* [TASKS TO PERFORM]
1 - Translate this sentence from the fuel price article into Spanish: "Prices have now settled below levels prior to Russia’s invasion of Ukraine."
2 - Revise the fuel price article from "This follows front" up to and including "at the pump.", replacing "forecourts" with "filling stations".
==== TEXT BLOCK ====
Profiteering Supermarkets not passing on fuel price cut to struggling customers

Fuel crisis
Photo by What Is Picture Perfect on Unsplash

RAC issues petrol price warning to drivers filling up at Asda, Sainsbury’s, Morrisons and Tesco

Brent Crude is down 1.05 per cent today, wallowing at $93.92 per barrel, while WTI Crude has slumped a further 1.09 per cent to $88.04 per barrel.

This follows front month prices hitting their lowest levels since February, posting their largest weekly drops since April with Brent Crude tumbling 13.7 per cent and WTI Crude 9.7 per cent.

Prices have now settled below levels prior to Russia’s invasion of Ukraine.

The fall in Oil prices collapsed to pre-February lows, forecourts have not reflected the changes at the pump.

Garages are not cutting fuel prices by as much as they should to match the “significant” price drop on the other end, according to the RAC.

The RAC has said that major retailers are failing to reduce petrol prices for motorists, despite wholesale costs falling. The roadside recovery firm said that drivers are paying 183p per litre on average – but the wholesale cost is back down to 131.75p per litre.

After seeing fuel costs hit their highest ever levels earlier in the summer, the wholesale price of petrol has since fallen by 20p since early June, according to the RAC. The wholesale cost is now back down to levels last seen in early May, when the average price of a litre at the pump for drivers was around 167p.

After increasing prices for motorists throughout June, retailers have only reduced costs by an average of 9p since – this means that drivers could be paying nearly £9 more per tank than they ought to be. The RAC also said that drivers should be paying 182p per litre for diesel, rather than the 192p per litre on average seen at the end of July.
==== DATA LINES ====
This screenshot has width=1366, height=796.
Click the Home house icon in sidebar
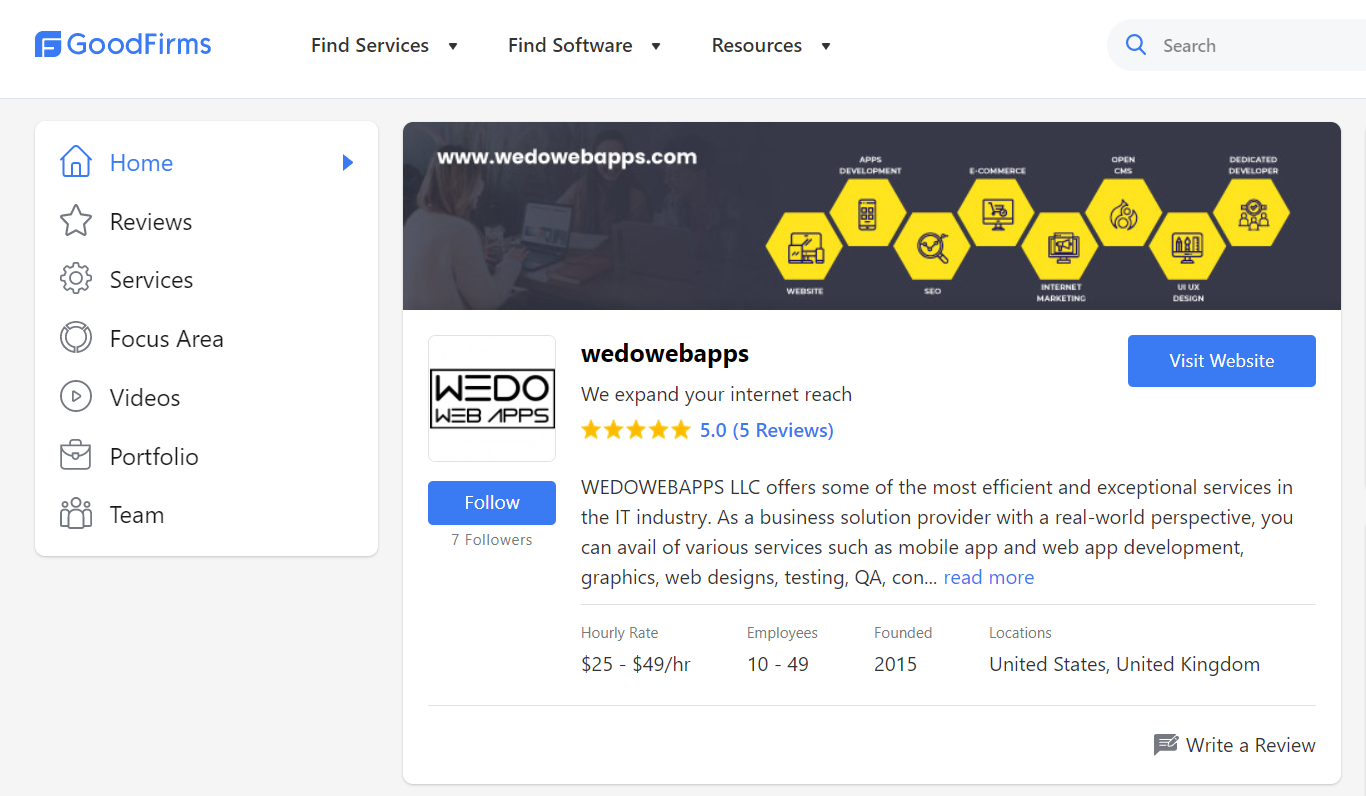point(76,162)
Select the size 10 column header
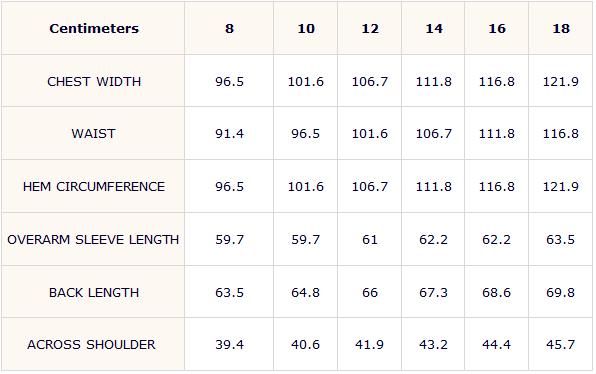Screen dimensions: 596x374 [306, 29]
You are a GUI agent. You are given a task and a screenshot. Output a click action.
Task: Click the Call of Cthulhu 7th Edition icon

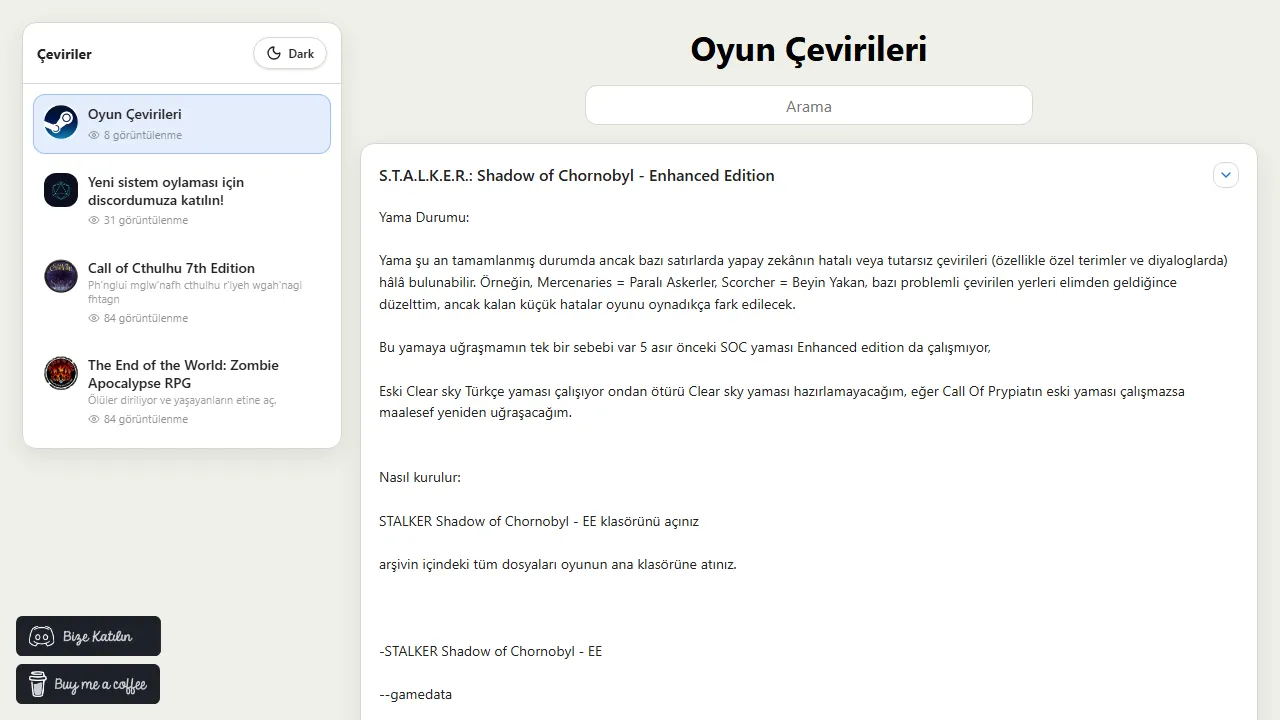click(60, 276)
====
* [SET OF ANSWERS]
1 - Los precios se han estabilizado ahora por debajo de los niveles anteriores a la invasión de Ucrania por parte de Rusia.

2 -
This follows front month prices hitting their lowest levels since February, posting their largest weekly drops since April with Brent Crude tumbling 13.7 per cent and WTI Crude 9.7 per cent.

Prices have now settled below levels prior to Russia’s invasion of Ukraine.

The fall in Oil prices collapsed to pre-February lows, filling stations have not reflected the changes at the pump.